Lesson is Watch them for what they are worth, ENTERTAINMENT. In fact NOT EVEN that, because Information overload can actually paralyze you from pulling the Trigger.

 

 

 

Second Biggest lesson is wat @upticker tweeted

 

 

There are primarily 02 ways to milk the Market Cow. Momentum and Value. The question is NOT which one is BETTER?, instead it is WHICH ONE SUITS YOU!!

 

Its about knowing yourself, who you are and what are your core values.  Are you a contrarian who thinks He is right and market is wrong. Are you confident about what you know about the company. Are you the kind of person who can easily sleep well at night seeing your portfolio down 50-70%.

or Are you

Not cocky about your abilities and convictions and believe in the wisdom of the market.  Believe in Strong risk management to ensure you never reach a draw down which can trigger your Uncle point.

Now Trust me, neither path is EASY or BETTER than other. A momentum guy needs to have guts to square off his positions now and be willing to look stupid if this was actually a BOTTOM.

A value guy needs to have guts to Buy more of his position or other positions as the market keeps falling.  You can only pull off such acts when you exactly know who you are, the strategy has to align with your belief system.

And once you have figured that out, it all boils down to DISCIPLINE to adhere to the defined process.

 

 

Third Lesson,  Concept of ABSOLIUTE RETURNS Vs Relative returns.

MWM currently is at 20% return in 18 months. That is almost twice as good as NIFTY. But that may be a consolation prize for a mutual fund which compares itself with its benchmarks. For someone who is chasing Alpha, it is Pathetic that we had to give away so much back to the market. (We were up 54% in January)

The way to address this problem is Position sizing as a strategy over and above your current stock selection strategy. I discussed that in detail in our webinar below.  Timing the timing model. (02 ways to do that ,Deploy more capital when going is good and less when trend of equity curve is down. Second, deploy more money on pre set drawdown levels)

 

https://www.youtube.com/watch?v=T0vt4reutE4&feature=youtu.be

 

Another way to ensure we keep what we have earned is to deploy Option hedges when trend changes.

 

 

Lesson #4. Difference between Practioner and Academicians.

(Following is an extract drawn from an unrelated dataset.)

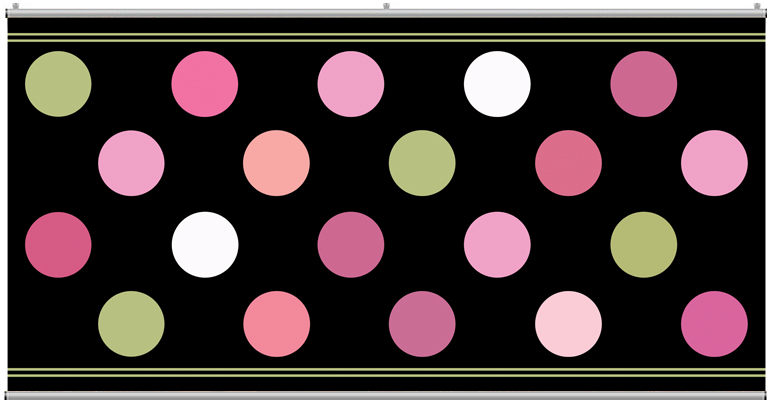Click the white dot in the top row
The image size is (770, 400).
click(497, 84)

Wassap and social media are full of WB and Howard marks quotes and what one should do ideally in these situations.  How you should add to your positions and how “this too shall pass” .

The first thing a Practioner did, was liquidate all his liquid funds. That is the way how FAT TONY would think. The LAST thing you want is to lose your money on an account which was not even meant to generate ALPHA. Only an academician tries to beat benchmarks in Liquid funds.

 

Ofcourse these are extreme views, but get the drift. The point is this

 

Let us say you have a position in a STOCK and a bad news HIT it.  What would you do.

A) evaluate a situation (if market is irrational, buy more)

B) Do nothing.

C) Sell first Think later.

 

Now look at the OUTCOMES.

Option C is the correct answer in almost all situations where you have incomplete information. You can always buy your stock 20% higher after your detailed analyses.

In both option A and B, you are presuming that you know more than the market and B) you have complete information. and remember in these situations you never have complete information, you don’t know the Fraud angle, or counter party risks etc. etc.

Nestle Maggie example: I would hold and buy more because reason of fall is known and there is no fraud angle

PC Jeweller : I would sell as I don’t know what the jhol is!!